(Item coordinate data)
*****

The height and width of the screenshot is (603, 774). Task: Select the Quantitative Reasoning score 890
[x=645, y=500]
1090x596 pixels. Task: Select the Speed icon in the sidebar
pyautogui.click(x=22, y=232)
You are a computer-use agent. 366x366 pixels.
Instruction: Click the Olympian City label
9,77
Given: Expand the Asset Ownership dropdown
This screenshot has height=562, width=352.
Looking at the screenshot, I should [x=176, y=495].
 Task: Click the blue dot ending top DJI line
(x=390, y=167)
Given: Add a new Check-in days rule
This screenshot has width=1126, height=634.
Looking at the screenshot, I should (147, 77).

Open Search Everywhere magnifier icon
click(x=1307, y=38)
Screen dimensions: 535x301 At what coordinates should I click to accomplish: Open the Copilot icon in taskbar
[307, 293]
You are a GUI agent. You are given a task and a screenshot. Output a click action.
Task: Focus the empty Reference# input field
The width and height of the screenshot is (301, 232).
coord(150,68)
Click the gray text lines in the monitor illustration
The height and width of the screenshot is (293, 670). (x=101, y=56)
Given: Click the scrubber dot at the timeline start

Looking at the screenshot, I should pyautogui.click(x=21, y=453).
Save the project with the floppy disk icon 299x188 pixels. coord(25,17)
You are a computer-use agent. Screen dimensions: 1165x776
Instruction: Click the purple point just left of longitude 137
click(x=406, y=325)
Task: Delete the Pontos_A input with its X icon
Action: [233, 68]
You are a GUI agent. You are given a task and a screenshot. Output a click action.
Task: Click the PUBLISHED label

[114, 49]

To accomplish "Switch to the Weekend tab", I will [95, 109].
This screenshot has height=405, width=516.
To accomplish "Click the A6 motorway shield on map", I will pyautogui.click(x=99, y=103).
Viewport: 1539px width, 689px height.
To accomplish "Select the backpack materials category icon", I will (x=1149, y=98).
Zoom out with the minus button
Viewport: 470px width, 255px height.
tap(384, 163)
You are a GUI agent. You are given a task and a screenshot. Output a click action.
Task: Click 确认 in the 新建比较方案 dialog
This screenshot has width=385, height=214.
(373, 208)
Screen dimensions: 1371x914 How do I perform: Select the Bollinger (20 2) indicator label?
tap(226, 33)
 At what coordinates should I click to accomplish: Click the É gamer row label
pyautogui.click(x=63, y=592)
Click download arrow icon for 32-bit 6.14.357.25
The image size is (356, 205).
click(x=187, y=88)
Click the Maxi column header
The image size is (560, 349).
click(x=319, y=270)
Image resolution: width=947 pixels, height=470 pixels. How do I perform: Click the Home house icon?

*****

Instructions to follow
Rewrite all of the rows above, replacing every occurrence of "GUI agent" with "interface agent" and leaving everything else unchanged.

Exercise result
The height and width of the screenshot is (603, 774). Task: Select the Quantitative Reasoning score 890
[x=645, y=500]
1090x596 pixels. Task: Select the Speed icon in the sidebar
pyautogui.click(x=22, y=232)
You are a computer-use agent. 366x366 pixels.
Instruction: Click the Olympian City label
9,77
Given: Expand the Asset Ownership dropdown
This screenshot has height=562, width=352.
Looking at the screenshot, I should [x=176, y=495].
 Task: Click the blue dot ending top DJI line
(x=390, y=167)
Given: Add a new Check-in days rule
This screenshot has width=1126, height=634.
Looking at the screenshot, I should (147, 77).

Open Search Everywhere magnifier icon
click(x=1307, y=38)
Screen dimensions: 535x301 At what coordinates should I click to accomplish: Open the Copilot icon in taskbar
[307, 293]
You are a interface agent. You are given a task and a screenshot. Output a click action.
Task: Focus the empty Reference# input field
The width and height of the screenshot is (301, 232).
coord(150,68)
Click the gray text lines in the monitor illustration
The height and width of the screenshot is (293, 670). (x=101, y=56)
Given: Click the scrubber dot at the timeline start

Looking at the screenshot, I should pyautogui.click(x=21, y=453).
Save the project with the floppy disk icon 299x188 pixels. coord(25,17)
You are a computer-use agent. Screen dimensions: 1165x776
Instruction: Click the purple point just left of longitude 137
click(x=406, y=325)
Task: Delete the Pontos_A input with its X icon
Action: [233, 68]
You are a interface agent. You are given a task and a screenshot. Output a click action.
Task: Click the PUBLISHED label

[114, 49]

To accomplish "Switch to the Weekend tab", I will [95, 109].
This screenshot has height=405, width=516.
To accomplish "Click the A6 motorway shield on map", I will pyautogui.click(x=99, y=103).
Viewport: 1539px width, 689px height.
To accomplish "Select the backpack materials category icon", I will (x=1149, y=98).
Zoom out with the minus button
Viewport: 470px width, 255px height.
tap(384, 163)
You are a interface agent. You are given a task and a screenshot. Output a click action.
Task: Click 确认 in the 新建比较方案 dialog
This screenshot has width=385, height=214.
(373, 208)
Screen dimensions: 1371x914 How do I perform: Select the Bollinger (20 2) indicator label?
tap(226, 33)
 At what coordinates should I click to accomplish: Click the É gamer row label
pyautogui.click(x=63, y=592)
Click download arrow icon for 32-bit 6.14.357.25
The image size is (356, 205).
click(x=187, y=88)
Click the Maxi column header
The image size is (560, 349).
click(x=319, y=270)
Image resolution: width=947 pixels, height=470 pixels. How do I perform: Click the Home house icon?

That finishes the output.